Activation of protein kinase CK2 by LPS is mediated by the MAP kinase pathway

Abstract

Stimulation of macrophages by Gram-negative bacterial lipopolysaccharide (LPS) rapidly leads to the activation of several protein kinases and the subsequent phosphorylation of transcription factors that regulate LPS-inducible genes. Several investigators have shown that the MAP kinases (MAPKs) are rapidly activated following LPS stimulation. We previously reported that LPS stimulation also up-regulates the enzymatic activity of protein kinase CK2, a ubiquitous serine/threonine kinase, although the signaling cascade that leads to CK2 activation in macrophages is unknown. Because MAPKs are known to be rapidly activated by LPS, we performed additional studies in order to determine if CK2 activation was a downstream target of MAPKs.
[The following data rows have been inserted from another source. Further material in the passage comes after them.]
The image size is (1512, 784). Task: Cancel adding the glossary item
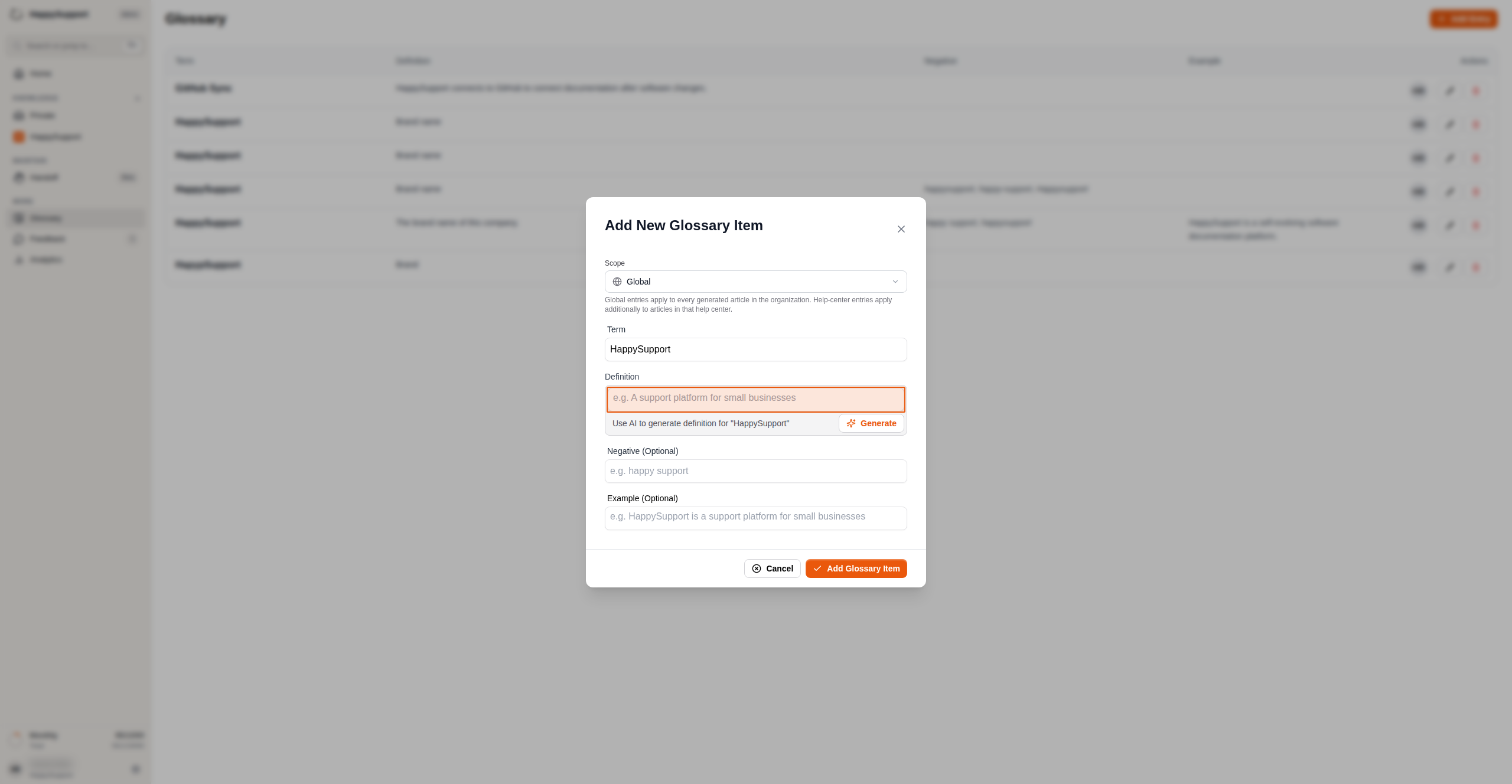point(772,569)
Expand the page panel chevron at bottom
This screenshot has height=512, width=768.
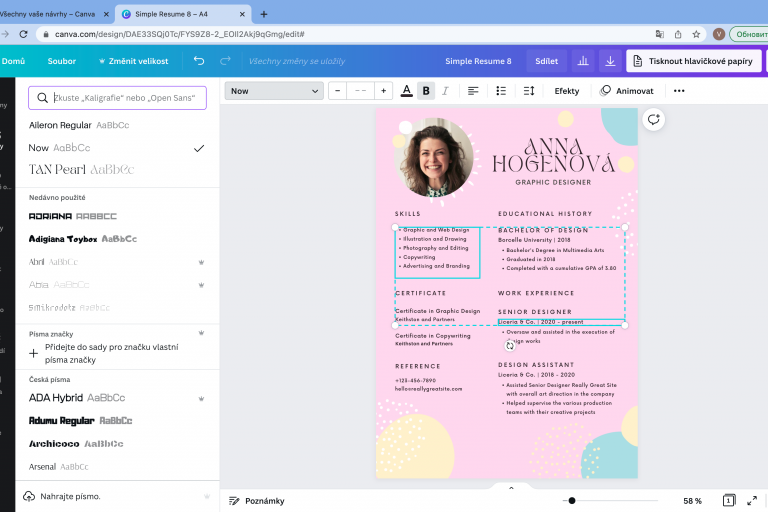[x=511, y=488]
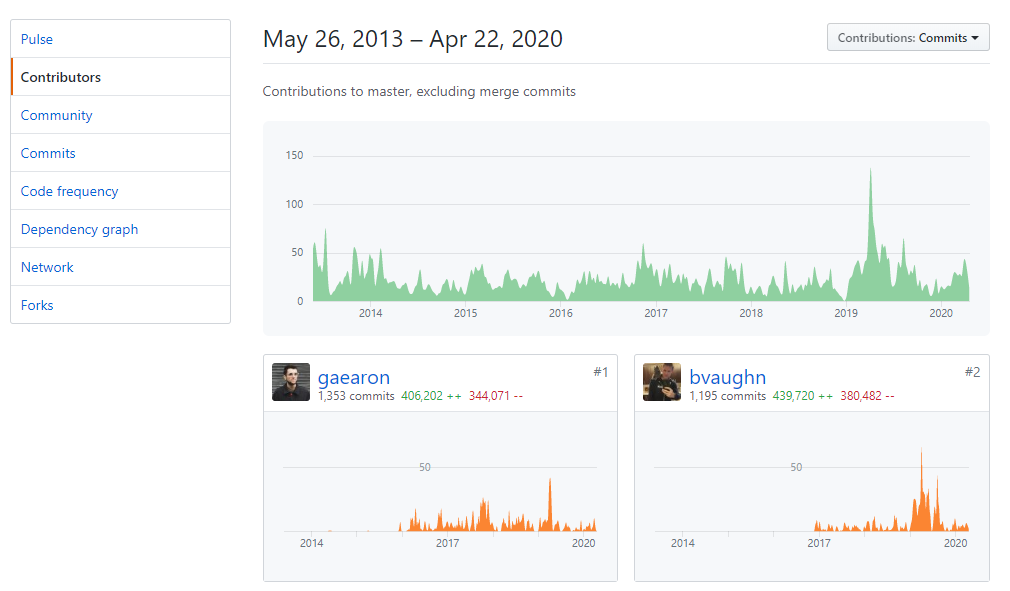Visit the bvaughn profile link

[727, 377]
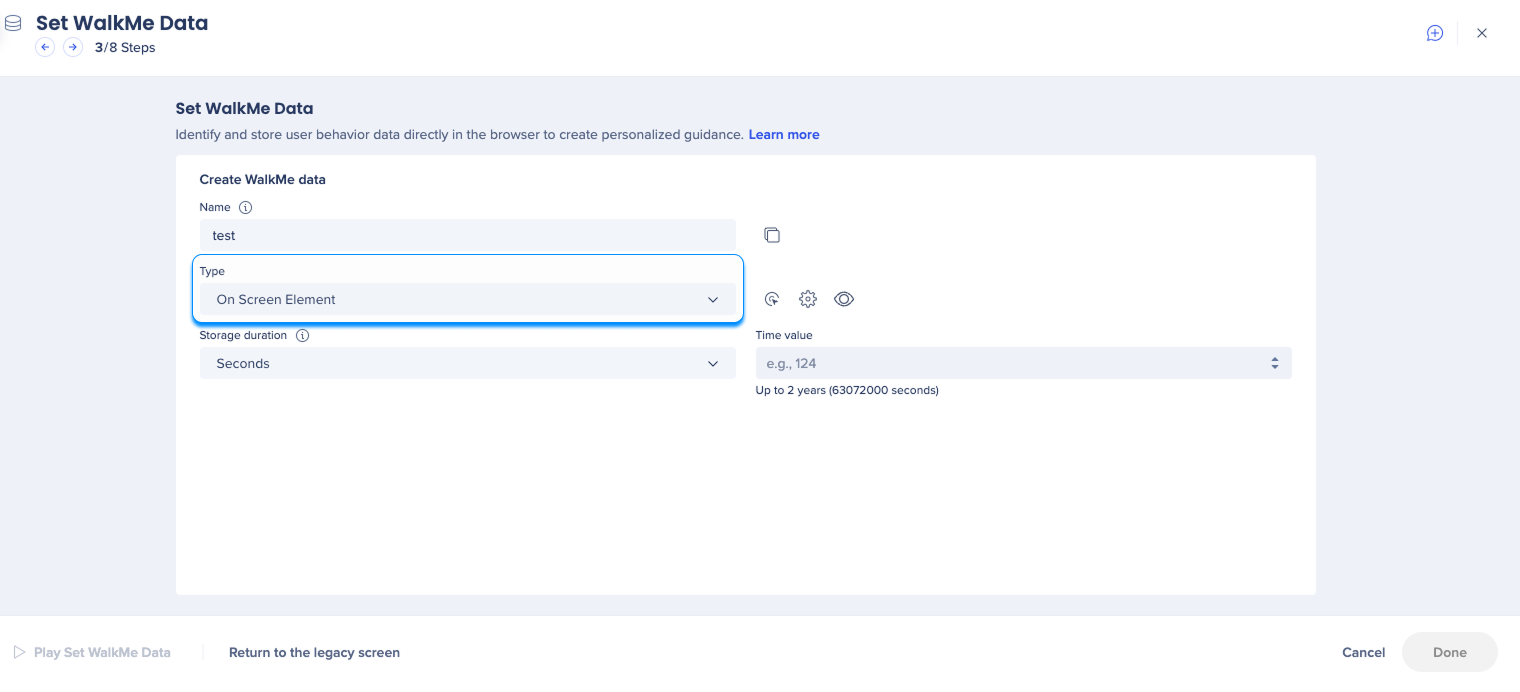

Our studies revealed that CK2 activity was rapidly and transiently up-regulated in LPS-stimulated RAW264.7 murine macrophages. We found that PD98059, an inhibitor of ERK kinase activation by the MAP kinase MEK-1, blocked LPS-induced up-regulation of CK2 activity. In contrast, the p38 kinase inhibitor SB203580 did not block CK2 activation by LPS. This finding suggests that CK2 activation was mediated by the ERK kinase signaling cascade, but not by the p38 kinase cascade. We also found that LPS stimulation resulted in the rapid serine phosphorylation of the catalytic α and α′ subunits of CK2. This contrasts with other studies using growth factor-stimulated fibroblasts in which only phosphorylation of the regulatory β subunit of CK2 was observed. Thus, LPS stimulation leads to rapid activation and cell type-specific phosphorylation of CK2 in macrophages.